Your objective -> Only the line containing "Campus Scene (358, 2451)" and the lines after it, up to the end of the listing, should be written out, each exactly as given.

-----

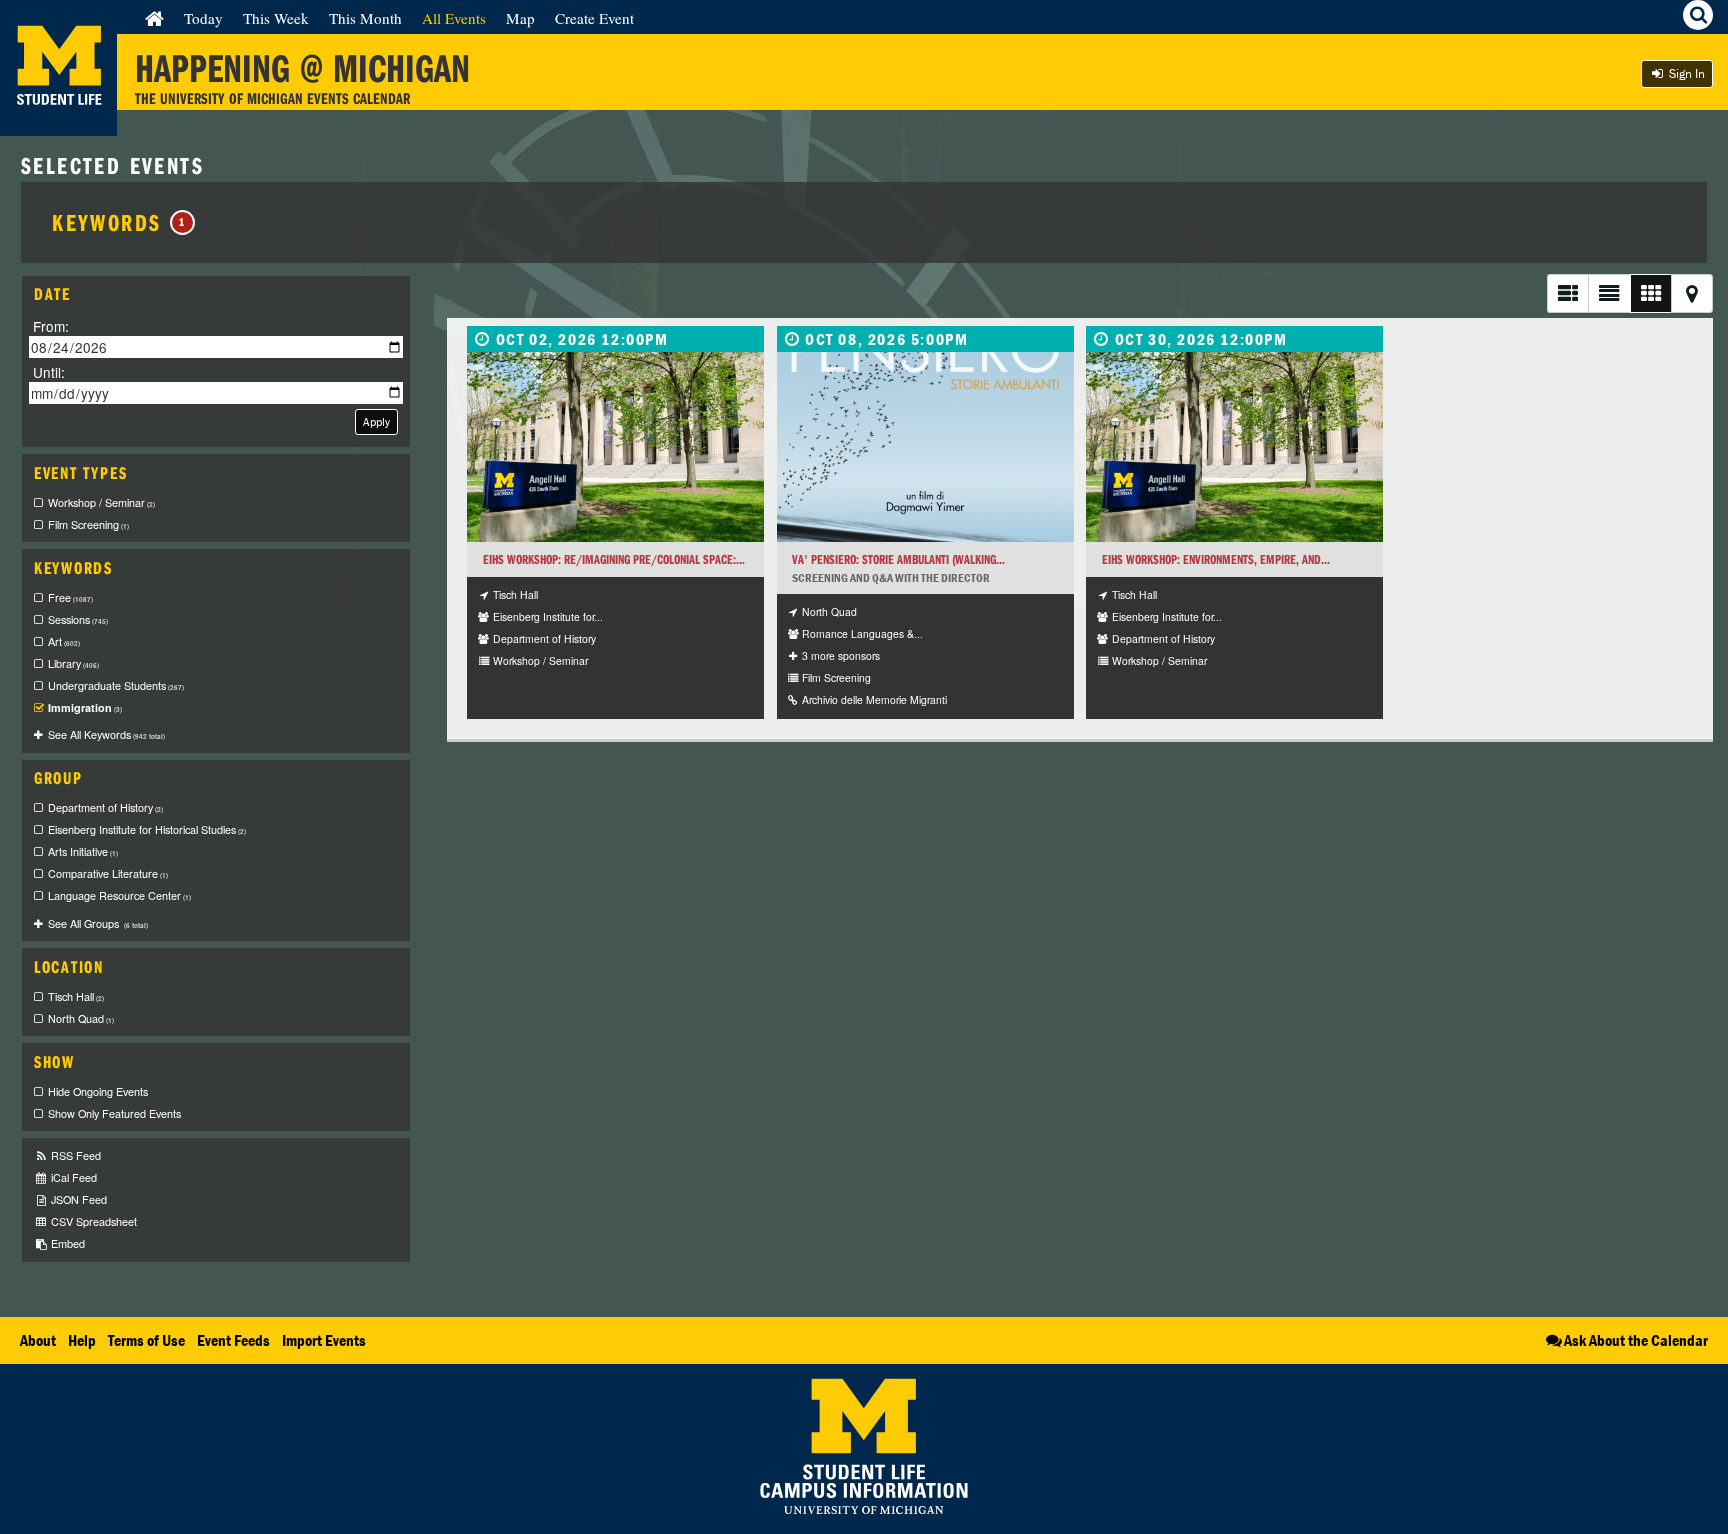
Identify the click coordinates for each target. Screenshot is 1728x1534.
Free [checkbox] (70, 597)
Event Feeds (233, 1340)
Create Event (594, 18)
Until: (49, 371)
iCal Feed (72, 1177)
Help (82, 1340)
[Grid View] (1650, 293)
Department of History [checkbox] (105, 807)
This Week (276, 18)
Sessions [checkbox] (78, 619)
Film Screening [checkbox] (88, 524)
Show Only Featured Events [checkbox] (114, 1113)
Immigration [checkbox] (85, 707)
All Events (454, 18)
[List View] (1567, 293)
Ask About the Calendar (1636, 1340)
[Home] (154, 18)
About (38, 1340)
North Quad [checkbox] (81, 1018)
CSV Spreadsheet (92, 1221)
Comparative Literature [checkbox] (108, 873)
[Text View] (1608, 293)
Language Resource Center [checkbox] (119, 895)
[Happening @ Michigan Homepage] (58, 123)
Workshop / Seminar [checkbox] (101, 502)
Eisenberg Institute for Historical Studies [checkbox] (147, 829)
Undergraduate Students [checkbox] (116, 685)
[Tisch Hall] (615, 447)
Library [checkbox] (73, 663)
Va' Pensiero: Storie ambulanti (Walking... (898, 559)
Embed (66, 1243)
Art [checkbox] (64, 641)
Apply (376, 421)
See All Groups (98, 923)
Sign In (1685, 73)
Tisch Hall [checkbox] (76, 996)
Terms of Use (146, 1340)
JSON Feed (77, 1199)
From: (51, 326)
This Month (365, 18)
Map (520, 18)
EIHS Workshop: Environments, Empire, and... (1216, 559)
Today (203, 18)
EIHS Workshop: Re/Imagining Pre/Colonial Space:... (614, 559)
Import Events (324, 1340)
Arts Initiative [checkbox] (83, 851)
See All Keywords (106, 734)
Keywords (119, 222)
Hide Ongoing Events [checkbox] (98, 1091)
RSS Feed (74, 1155)
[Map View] (1692, 293)
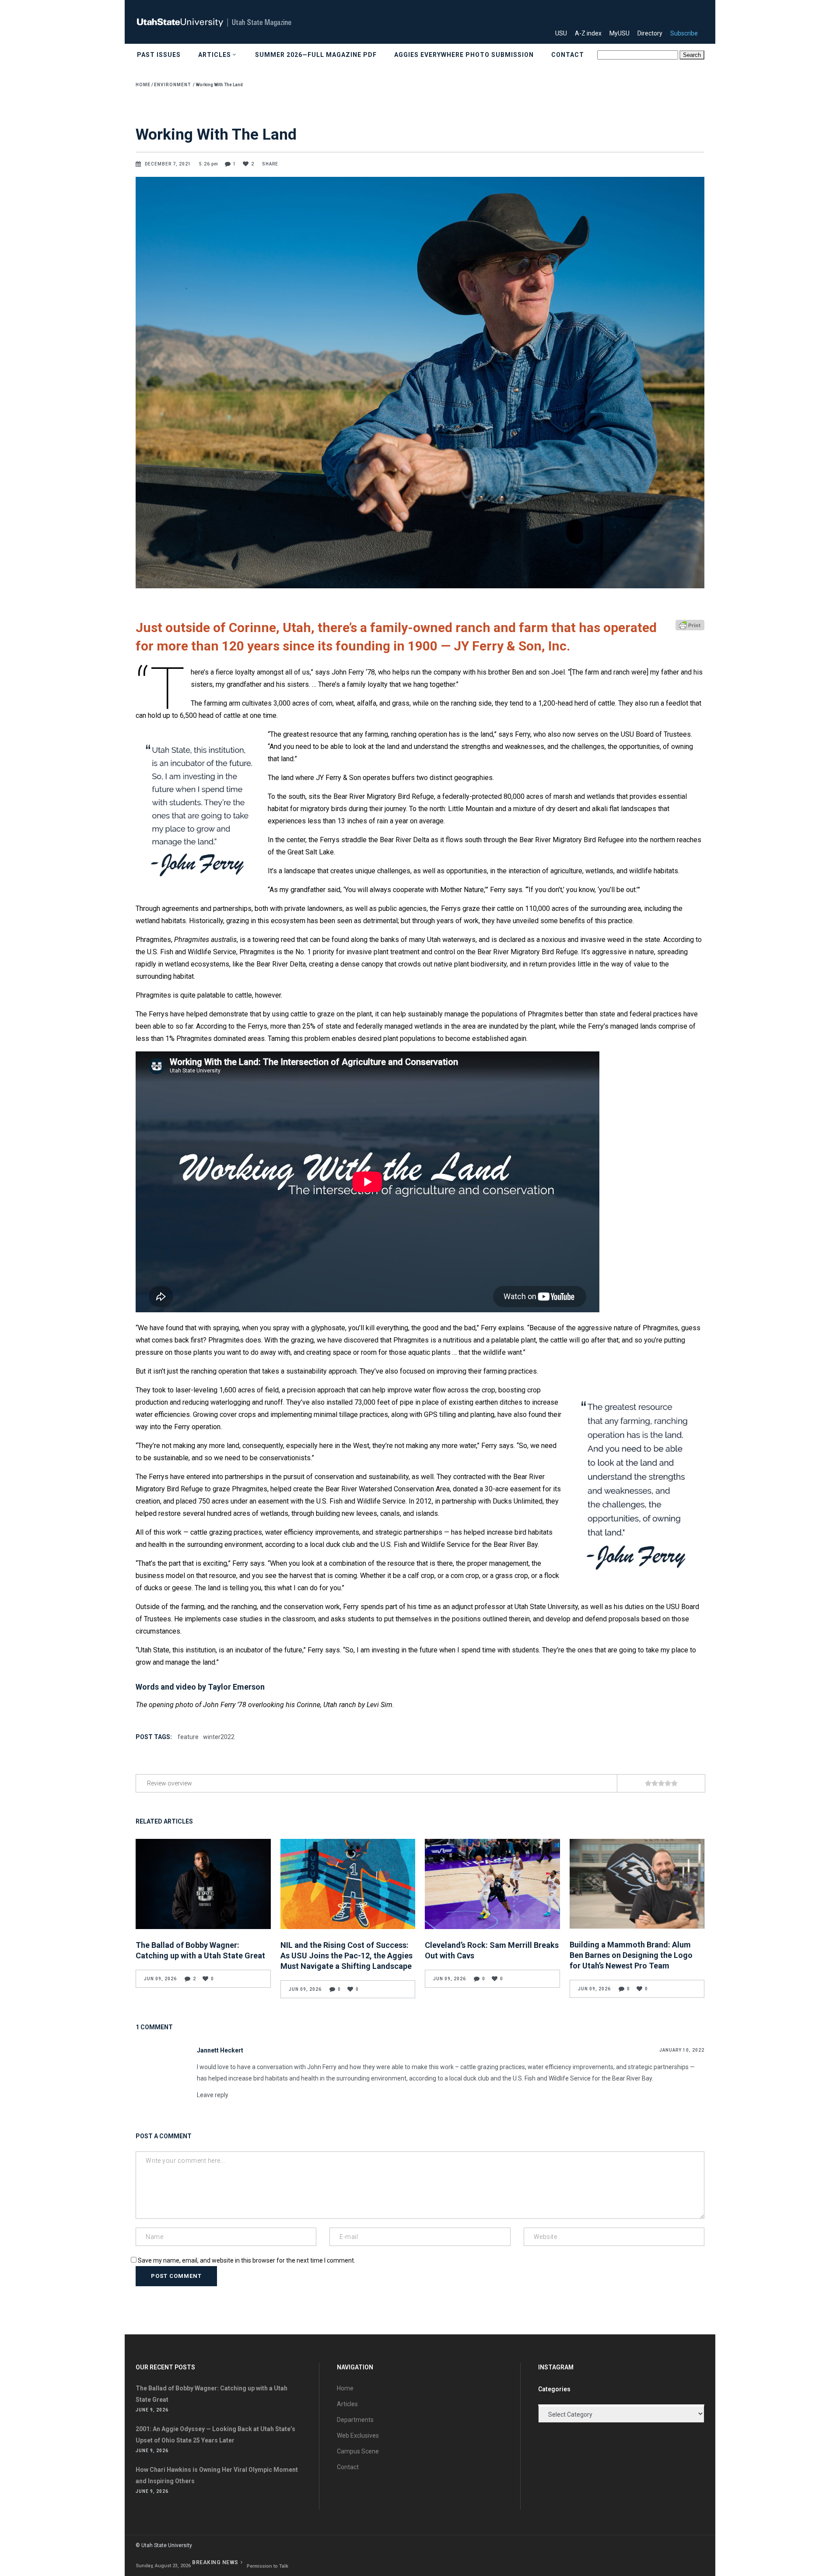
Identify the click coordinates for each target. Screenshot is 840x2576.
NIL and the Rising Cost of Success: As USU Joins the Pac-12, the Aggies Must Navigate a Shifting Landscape (346, 1955)
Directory (653, 33)
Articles (347, 2403)
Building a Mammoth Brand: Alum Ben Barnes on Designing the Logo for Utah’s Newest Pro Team (631, 1955)
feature (188, 1736)
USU (564, 33)
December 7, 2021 (168, 164)
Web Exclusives (358, 2435)
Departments (355, 2419)
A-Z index (591, 33)
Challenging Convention (274, 2566)
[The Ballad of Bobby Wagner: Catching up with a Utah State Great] (203, 1884)
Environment (172, 85)
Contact (348, 2467)
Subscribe (687, 33)
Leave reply (212, 2094)
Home (143, 85)
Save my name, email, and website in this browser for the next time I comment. (246, 2260)
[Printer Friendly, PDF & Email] (690, 624)
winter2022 (218, 1736)
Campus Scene (358, 2451)
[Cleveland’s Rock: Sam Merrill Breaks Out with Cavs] (492, 1884)
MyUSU (622, 33)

-----

Solution below ->
Campus Scene (358, 2451)
[Cleveland’s Rock: Sam Merrill Breaks Out with Cavs] (492, 1884)
MyUSU (622, 33)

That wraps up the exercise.